◆ **RECORDS FOR PROCESSING**:
#####

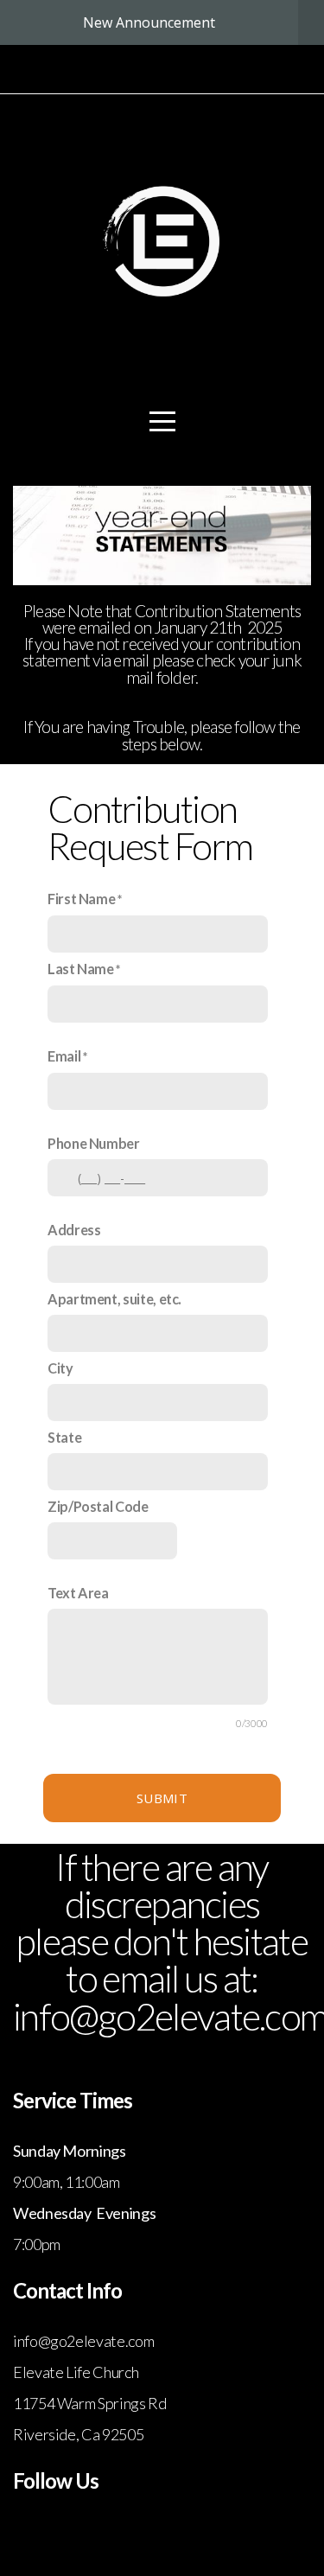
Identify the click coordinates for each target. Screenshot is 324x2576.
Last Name (81, 968)
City (60, 1368)
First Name (81, 898)
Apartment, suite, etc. (114, 1299)
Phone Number (94, 1143)
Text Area (78, 1592)
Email (64, 1056)
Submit (162, 1798)
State (64, 1437)
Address (74, 1229)
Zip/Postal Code (98, 1506)
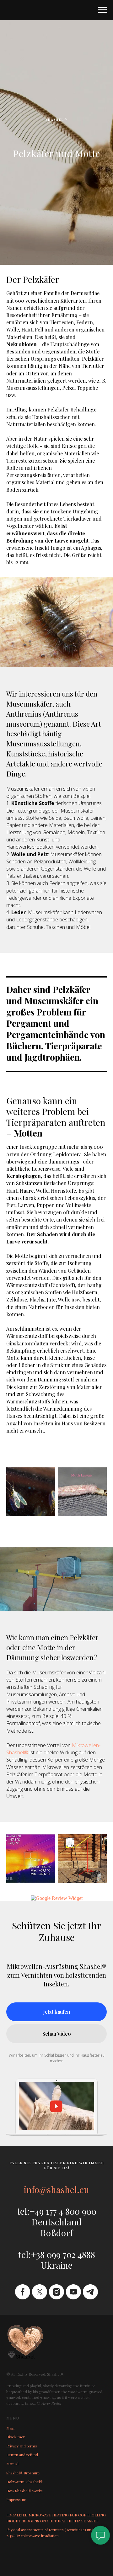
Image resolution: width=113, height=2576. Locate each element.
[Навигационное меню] (102, 10)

#####

Without including any picture, set down the listing above exactly as it appears.

Identify the click coordinates for each target. Screenshot is 324x2576.
Last Name (81, 968)
City (60, 1368)
First Name (81, 898)
Apartment, suite, etc. (114, 1299)
Phone Number (94, 1143)
Text Area (78, 1592)
Email (64, 1056)
Submit (162, 1798)
State (64, 1437)
Address (74, 1229)
Zip/Postal Code (98, 1506)
Image resolution: width=113, height=2576. Locate each element.
[Навигационное меню] (102, 10)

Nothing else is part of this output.